Kawase, I., Brooks, C.G., Kuribayashi, K., Newman, W., Gillis, S. and Henney, C.S.
Fred Hutchinson Cancer Research Center, Seattle, U.S.A.

J.Immunol. 131, 288-292, 1983.
 

Interleukin 2 (IL 2) has been shown to be a potent stimulator of natural killer (NK) cells. In the present studies, partially purified and human IL 2 preparations were also found to induce interferon (IFN) from spleen cells. By the criteria of sensitivity to treatment at pH 2 and failure to be neutralized by a potent anti-alpha, beta IFN serum, the species of IFN produced was of type gamma. Cooperation between two types of cell, a macrophage and an NK-like cell, was required for IFN production by spleen cells treated with IL 2. The requirement for macrophages could be replaced with supernatant obtained by incubating macrophages for 24 hr with lymphokine preparations containing IL 2. Interestingly, mature T cells apparently played no role in the process.
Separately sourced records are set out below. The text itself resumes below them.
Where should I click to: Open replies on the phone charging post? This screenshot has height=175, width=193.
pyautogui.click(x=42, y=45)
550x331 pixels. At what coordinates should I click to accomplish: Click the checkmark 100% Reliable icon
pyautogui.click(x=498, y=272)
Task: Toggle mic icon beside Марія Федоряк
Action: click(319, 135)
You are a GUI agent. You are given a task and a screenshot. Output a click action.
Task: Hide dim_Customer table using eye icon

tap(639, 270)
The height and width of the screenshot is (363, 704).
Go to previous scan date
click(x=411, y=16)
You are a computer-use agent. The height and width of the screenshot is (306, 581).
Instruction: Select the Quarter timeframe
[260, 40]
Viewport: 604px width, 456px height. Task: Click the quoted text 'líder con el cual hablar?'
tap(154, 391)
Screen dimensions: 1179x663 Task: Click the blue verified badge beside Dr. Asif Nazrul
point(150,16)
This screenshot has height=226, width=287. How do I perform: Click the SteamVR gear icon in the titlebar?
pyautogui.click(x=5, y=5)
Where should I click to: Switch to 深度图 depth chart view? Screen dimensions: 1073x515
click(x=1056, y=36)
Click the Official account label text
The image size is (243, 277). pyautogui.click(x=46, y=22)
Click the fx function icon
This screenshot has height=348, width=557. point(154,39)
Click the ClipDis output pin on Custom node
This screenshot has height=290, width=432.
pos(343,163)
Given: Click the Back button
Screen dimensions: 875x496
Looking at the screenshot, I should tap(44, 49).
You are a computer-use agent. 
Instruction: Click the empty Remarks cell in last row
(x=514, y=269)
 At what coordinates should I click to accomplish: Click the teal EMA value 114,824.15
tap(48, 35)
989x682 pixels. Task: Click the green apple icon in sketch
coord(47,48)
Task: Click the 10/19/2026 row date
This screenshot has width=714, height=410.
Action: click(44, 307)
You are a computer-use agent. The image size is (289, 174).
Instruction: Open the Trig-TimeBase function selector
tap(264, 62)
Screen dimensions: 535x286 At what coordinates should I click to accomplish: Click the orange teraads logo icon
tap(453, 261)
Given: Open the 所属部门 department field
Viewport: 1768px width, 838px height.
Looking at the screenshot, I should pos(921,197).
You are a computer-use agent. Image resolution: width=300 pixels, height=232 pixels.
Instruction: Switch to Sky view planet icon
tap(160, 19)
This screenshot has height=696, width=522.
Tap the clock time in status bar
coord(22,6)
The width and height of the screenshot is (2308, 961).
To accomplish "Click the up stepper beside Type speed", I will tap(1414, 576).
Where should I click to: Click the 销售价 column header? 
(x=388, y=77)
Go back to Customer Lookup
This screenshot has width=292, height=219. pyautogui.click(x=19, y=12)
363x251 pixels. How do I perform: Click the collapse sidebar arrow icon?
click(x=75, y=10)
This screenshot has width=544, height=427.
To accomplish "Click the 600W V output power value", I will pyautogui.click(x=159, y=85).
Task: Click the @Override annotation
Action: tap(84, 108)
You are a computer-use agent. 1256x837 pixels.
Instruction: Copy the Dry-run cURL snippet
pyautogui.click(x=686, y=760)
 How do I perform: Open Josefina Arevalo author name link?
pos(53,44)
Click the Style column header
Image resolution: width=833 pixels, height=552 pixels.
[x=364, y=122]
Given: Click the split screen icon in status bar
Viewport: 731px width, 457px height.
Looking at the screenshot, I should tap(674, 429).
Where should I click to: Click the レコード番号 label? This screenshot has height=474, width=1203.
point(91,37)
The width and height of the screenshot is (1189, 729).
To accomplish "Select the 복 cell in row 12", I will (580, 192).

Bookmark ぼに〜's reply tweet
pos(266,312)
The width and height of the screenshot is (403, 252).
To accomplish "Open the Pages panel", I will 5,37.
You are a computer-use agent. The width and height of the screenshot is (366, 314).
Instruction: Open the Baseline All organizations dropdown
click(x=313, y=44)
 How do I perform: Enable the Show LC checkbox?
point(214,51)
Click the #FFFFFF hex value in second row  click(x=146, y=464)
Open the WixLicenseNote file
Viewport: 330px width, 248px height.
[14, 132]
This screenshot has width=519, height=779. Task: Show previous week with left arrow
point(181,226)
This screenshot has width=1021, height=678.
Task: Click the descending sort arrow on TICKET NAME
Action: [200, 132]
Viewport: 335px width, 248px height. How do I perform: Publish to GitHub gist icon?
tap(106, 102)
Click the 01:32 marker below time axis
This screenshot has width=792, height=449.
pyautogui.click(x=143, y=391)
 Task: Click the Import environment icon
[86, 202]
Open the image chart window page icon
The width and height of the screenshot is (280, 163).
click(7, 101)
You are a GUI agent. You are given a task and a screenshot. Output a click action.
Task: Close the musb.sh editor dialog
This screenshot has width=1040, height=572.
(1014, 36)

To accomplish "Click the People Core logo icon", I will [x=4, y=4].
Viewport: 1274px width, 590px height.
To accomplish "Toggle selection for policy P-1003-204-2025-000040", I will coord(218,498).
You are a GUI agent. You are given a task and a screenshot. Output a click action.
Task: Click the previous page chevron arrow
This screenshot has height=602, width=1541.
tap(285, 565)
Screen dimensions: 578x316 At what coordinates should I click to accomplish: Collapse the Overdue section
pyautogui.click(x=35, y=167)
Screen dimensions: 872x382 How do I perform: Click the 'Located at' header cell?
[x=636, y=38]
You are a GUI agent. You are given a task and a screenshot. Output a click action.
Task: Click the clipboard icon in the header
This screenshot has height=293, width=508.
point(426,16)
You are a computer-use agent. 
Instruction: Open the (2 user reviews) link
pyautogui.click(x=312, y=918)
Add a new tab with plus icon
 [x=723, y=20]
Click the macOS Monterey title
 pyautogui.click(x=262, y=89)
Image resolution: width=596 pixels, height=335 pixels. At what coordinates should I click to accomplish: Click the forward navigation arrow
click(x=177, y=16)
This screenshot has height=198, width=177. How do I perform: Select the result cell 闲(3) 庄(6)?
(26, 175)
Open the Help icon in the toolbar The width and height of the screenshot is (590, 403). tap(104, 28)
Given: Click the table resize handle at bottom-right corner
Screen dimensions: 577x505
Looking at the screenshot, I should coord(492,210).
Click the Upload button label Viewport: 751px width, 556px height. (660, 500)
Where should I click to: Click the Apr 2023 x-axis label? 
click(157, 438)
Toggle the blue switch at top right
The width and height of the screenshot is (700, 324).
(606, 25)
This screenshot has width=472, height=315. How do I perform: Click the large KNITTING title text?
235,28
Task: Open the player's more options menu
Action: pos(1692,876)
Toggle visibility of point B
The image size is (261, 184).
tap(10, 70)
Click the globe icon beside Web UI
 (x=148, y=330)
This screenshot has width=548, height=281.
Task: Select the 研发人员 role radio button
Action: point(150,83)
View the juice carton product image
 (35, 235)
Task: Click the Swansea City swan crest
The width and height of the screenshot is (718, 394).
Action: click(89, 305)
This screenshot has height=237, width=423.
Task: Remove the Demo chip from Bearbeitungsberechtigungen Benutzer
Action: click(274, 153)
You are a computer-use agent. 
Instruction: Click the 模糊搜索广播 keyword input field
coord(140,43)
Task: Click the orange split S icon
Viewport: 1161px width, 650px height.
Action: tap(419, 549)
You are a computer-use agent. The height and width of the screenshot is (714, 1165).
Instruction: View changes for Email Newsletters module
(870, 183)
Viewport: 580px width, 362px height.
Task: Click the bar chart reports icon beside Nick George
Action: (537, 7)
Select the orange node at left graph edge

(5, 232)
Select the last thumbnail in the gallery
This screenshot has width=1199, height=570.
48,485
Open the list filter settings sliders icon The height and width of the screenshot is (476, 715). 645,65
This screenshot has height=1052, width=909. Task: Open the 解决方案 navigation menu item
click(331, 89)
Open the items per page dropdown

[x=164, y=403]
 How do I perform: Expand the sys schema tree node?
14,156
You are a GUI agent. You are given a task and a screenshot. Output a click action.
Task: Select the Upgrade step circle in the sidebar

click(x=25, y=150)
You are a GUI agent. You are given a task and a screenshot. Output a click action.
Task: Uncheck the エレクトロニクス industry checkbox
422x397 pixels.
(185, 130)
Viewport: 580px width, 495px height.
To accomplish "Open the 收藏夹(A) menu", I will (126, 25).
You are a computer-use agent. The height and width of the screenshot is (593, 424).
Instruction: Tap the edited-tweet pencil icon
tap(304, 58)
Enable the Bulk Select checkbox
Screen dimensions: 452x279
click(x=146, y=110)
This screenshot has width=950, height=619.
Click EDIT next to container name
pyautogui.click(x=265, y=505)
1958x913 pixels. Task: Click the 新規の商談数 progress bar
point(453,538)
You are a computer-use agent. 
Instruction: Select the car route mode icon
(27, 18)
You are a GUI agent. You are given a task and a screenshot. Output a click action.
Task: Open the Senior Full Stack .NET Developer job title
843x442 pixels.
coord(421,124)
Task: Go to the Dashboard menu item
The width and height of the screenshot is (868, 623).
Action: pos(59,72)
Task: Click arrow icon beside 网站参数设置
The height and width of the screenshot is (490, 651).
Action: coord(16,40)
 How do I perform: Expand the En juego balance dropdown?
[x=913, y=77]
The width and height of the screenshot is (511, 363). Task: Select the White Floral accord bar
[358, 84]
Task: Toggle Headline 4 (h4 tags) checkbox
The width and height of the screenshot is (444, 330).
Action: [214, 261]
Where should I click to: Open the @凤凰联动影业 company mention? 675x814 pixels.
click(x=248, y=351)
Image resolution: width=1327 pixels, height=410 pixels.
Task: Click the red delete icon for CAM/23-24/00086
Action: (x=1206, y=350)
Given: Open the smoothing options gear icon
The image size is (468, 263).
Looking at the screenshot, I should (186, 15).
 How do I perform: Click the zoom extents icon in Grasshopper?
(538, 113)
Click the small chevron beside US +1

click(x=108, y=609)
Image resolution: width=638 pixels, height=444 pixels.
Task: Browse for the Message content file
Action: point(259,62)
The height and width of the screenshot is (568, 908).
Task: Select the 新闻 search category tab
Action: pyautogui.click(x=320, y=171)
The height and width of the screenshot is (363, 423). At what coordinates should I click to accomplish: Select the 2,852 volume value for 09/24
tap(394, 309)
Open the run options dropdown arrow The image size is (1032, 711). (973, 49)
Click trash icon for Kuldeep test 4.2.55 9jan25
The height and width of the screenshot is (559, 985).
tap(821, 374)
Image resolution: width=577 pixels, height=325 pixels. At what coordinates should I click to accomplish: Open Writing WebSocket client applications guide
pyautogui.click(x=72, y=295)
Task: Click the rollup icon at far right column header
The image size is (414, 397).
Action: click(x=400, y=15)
Furthermore, the beige (bg/bg) mutation, which severely impairs NK cell lytic activity, had no effect on the ability of NK-like cells to participate in IFN production. Cell fractionation experiments revealed no dissociation between the requirements for augmentation of NK cytotoxic activity and for IFN production, and it is concluded that at least a portion of the NK boosting induced by IL 2-containing preparations is mediated through gamma-IFN.